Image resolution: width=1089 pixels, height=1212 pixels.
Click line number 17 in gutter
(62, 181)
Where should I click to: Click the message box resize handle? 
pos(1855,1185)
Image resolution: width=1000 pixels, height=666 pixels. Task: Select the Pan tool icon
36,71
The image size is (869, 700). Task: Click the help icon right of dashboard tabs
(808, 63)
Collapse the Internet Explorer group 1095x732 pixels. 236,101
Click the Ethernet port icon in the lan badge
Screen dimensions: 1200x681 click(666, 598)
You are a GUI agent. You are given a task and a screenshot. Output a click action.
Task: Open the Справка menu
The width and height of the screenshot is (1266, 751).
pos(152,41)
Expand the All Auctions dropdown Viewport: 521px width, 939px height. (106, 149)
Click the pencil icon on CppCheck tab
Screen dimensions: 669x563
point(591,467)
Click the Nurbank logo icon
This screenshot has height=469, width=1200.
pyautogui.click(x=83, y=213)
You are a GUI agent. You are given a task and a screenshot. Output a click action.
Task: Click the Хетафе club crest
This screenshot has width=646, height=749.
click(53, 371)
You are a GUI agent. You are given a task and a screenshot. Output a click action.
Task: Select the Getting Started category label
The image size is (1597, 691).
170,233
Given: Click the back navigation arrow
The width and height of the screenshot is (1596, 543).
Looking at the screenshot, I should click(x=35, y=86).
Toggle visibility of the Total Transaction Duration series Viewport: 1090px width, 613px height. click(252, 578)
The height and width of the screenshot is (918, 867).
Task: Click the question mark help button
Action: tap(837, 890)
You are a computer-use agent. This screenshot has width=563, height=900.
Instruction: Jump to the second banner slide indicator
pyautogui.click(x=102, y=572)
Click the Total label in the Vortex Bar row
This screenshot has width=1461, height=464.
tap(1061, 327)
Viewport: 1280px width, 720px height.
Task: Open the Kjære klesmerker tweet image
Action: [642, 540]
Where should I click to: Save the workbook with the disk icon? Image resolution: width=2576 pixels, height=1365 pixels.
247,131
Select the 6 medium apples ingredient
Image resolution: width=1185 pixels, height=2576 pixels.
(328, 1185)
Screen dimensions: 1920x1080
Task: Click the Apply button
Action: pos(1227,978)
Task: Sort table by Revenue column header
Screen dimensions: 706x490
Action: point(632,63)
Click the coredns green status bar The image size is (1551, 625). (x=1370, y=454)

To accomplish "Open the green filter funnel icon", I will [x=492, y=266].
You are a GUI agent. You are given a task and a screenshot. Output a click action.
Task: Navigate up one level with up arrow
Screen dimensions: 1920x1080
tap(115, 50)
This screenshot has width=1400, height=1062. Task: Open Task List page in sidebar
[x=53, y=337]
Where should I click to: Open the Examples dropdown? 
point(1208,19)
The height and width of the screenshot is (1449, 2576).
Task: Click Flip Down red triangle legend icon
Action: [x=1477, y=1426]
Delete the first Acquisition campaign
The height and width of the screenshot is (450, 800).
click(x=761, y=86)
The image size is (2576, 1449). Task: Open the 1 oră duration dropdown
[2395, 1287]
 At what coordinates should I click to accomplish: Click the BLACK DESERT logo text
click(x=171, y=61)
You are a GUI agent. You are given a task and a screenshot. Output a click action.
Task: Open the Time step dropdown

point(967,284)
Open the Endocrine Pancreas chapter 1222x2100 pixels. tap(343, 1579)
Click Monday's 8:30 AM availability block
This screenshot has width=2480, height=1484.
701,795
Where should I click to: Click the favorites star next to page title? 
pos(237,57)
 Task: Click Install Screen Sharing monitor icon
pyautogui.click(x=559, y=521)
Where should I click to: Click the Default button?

- Exercise objective: Copy the lines from the one containing "Expand the All" through the one containing "click(53, 371)", inclusive, keeping the requests, and shift every coordinate in the answers up by 97.

- Written reply:
Expand the All Auctions dropdown Viewport: 521px width, 939px height. (203, 246)
Click the pencil icon on CppCheck tab
Screen dimensions: 669x563
point(688,564)
Click the Nurbank logo icon
This screenshot has height=469, width=1200.
pyautogui.click(x=180, y=310)
You are a GUI agent. You are given a task and a screenshot. Output a click action.
Task: Click the Хетафе club crest
This screenshot has width=646, height=749.
click(150, 468)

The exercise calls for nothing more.